Please count the rows below that contain the word "Expand" and reply with that number alone.

Data for processing ▸
## START

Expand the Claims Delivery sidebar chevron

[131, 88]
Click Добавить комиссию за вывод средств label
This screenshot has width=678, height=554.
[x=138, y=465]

## END

Result ▸ 1